2.1 The authors state that they applied with the Registrar General of Trinidad to register a company known as the TNT Human Rights and Legal Aid Company Limited. This company was to promote the rule of law, human rights facilities and to assist in providing legal assistance and legal aid to the needy. The Registrar of Companies refused to recognize this company on the grounds that the establishment of a company with such objectives by non-professionals was against public policy. The authors filed an application for judicial review in the High Court of Trinidad and Tobago but the Judge dismissed the application without issuing a written judgment. They then appealed to the Court of Appeal and asked that the appeal be deemed urgent. The Court of Appeal, on 5 November 1987, refused to consider the appeal urgent on the grounds that the authors' application did not show sufficient ground for urgency, because "the incorporation of the Appellants under the name sought is not a sine qua non to the lawful provision of financial assistance to indigent persons directly or otherwise with a view to their obtaining legal aid and/or legal advice."

2.2 The authors indicate that there is no right of appeal against that decision to the Judicial Committee of the Privy Council. They claim that the statistics for hearings and the determination of matters in the Court of Appeal show that there is an "inordinate" delay in the hearings and the determination of appeals, usually three to four years. This, they argue, constitutes a judicial block for the determination of appeals and a denial of the right of access to the court.

3. By decision of 15 March 1988, the Working Group of the Human Rights Committee transmitted the communication to the State party under rule 91 of the Committee's rules of procedure, requesting information and observations relevant to the question of the admissibility of the communication. The Working Group further requested the authors to clarify (a)whether the company they sought to register would have operated on a non-profit basis; (b)whether the persons who would have constituted this company have been in any way prevented from providing legal aid to the needy; and (c)whether there were other associations of lawyers in Trinidad and Tobago which provided similar services.

4.1 By letter dated 30 December 1988, counsel notes that the appeal was discontinued by the authors on 15 December 1988, because they considered it impossible to obtain a positive result in the case since the High Court of Trinidad and Tobago had in October 1988, indicated to them that no written judgment was available. Without such a judgment however, the case could not be entertained by the Court of Appeal of Trinidad.

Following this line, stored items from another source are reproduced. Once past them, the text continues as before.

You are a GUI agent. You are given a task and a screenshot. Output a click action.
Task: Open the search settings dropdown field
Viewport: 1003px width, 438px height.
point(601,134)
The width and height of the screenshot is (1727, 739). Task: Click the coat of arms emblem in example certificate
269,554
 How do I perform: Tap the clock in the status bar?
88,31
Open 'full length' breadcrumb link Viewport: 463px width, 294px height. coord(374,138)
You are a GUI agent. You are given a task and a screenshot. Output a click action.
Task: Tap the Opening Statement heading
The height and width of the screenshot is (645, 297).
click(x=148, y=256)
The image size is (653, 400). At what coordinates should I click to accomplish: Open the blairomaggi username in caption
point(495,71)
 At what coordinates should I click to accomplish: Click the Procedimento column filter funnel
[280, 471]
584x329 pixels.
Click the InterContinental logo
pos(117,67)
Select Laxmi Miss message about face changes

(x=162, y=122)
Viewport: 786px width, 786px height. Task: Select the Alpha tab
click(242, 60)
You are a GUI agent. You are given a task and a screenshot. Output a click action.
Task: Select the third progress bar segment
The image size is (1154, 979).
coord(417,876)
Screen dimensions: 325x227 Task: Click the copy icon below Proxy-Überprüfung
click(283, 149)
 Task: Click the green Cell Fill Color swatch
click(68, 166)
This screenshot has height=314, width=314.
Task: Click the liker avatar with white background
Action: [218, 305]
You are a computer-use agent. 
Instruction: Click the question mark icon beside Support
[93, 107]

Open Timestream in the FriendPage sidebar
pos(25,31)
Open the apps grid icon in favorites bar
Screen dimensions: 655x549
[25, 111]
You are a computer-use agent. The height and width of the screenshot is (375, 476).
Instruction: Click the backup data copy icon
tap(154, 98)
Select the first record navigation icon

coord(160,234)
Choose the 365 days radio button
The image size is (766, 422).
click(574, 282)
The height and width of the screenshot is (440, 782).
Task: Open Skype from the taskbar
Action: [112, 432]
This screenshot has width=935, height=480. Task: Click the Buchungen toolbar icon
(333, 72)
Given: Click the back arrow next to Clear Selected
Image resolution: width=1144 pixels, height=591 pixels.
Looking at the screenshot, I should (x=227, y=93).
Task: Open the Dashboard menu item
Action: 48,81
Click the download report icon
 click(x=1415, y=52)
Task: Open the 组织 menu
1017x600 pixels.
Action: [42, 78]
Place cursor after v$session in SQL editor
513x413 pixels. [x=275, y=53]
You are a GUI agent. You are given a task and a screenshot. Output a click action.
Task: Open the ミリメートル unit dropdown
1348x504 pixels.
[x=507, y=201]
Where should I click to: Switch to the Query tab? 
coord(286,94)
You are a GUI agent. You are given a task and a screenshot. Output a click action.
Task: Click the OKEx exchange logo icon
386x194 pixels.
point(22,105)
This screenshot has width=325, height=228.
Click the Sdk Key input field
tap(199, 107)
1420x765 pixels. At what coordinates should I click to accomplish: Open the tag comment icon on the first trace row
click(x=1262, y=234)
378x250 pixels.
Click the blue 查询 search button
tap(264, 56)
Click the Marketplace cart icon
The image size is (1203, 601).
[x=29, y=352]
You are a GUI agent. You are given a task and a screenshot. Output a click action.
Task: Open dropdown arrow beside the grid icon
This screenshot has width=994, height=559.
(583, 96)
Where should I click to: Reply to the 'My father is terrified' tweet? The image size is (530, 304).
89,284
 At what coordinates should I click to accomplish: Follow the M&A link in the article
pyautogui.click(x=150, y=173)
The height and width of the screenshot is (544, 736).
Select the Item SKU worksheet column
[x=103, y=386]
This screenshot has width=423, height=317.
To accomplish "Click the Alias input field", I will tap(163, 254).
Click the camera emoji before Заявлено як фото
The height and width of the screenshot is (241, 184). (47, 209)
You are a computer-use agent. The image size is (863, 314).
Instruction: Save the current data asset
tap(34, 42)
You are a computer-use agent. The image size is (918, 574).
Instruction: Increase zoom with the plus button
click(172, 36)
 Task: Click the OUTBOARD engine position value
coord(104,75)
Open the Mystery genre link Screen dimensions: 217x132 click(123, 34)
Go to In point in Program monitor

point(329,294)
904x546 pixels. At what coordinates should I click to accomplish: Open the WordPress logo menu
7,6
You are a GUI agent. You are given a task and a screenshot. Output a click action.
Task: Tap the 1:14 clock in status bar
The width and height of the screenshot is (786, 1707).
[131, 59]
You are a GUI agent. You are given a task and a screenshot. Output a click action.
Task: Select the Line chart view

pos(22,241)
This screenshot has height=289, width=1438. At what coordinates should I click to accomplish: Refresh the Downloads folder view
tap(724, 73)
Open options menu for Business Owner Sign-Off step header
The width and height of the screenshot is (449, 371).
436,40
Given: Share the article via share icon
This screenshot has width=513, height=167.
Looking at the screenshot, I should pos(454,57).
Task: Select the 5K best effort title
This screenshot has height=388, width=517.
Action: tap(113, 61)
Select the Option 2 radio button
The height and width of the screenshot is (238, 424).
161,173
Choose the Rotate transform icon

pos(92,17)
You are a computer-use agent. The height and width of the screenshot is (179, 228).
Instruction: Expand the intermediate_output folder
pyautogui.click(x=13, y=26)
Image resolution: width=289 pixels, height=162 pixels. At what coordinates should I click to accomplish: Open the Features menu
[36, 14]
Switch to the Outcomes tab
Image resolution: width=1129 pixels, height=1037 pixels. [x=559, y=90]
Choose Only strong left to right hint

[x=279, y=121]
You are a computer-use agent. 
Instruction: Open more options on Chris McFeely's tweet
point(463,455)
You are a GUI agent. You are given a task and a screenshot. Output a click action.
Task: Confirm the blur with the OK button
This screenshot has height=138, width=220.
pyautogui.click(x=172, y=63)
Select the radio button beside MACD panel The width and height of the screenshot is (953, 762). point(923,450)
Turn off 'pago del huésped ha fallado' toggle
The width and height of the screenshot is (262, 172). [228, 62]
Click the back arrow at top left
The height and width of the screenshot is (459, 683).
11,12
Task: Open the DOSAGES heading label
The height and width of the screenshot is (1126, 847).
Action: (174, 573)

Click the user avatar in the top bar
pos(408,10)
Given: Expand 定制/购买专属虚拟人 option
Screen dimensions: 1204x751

4.2 By further letter dated 24 January 1989 counsel clarifies that the company as a whole would have operated on a profit basis to achieve its aims but that it would have provided free legal advice and free legal representation in appropriate cases. He further states that the authors have not been prevented from providing legal aid to the needy and that there are other associations in Trinidad and Tobago, such as the Anglican Church and the Caribbean Human Rights Committee, whose aims and objectives are similar to those of the company the author sought to have registered. Counsel provides a copy of the Memorandum and Articles of Association of
the company.

5. The State party's deadline for its submission concerning information and observations relevant to the question of the admissibility of the communication expired on 27 June 1988. No comments were received from the State party.

6.1 Before considering any claims in a communication, the Working Group must, in accordance with rule 87 of its rules of procedure, decide whether or not it is admissible under the Optional Protocol to the Covenant.

6.2 The Committee has considered the authors' allegations of a violation of articles 2(3)(a)and (b)and 5 of the Covenant and notes that these are general undertakings by States and cannot be invoked, in isolation, by individuals under the Optional Protocol. The Committee has ex officio examined whether the facts submitted raise potential issues under other articles of the Covenant. It has concluded that they do not. The Committee therefore finds that the communication is incompatible with the provisions of the Covenant within the meaning of article 3 of the Optional Protocol.

7. The Human Rights Committee therefore decides:

(a) That the communication is inadmissible;

(b) That this decision shall be communicated to the authors and to the State party.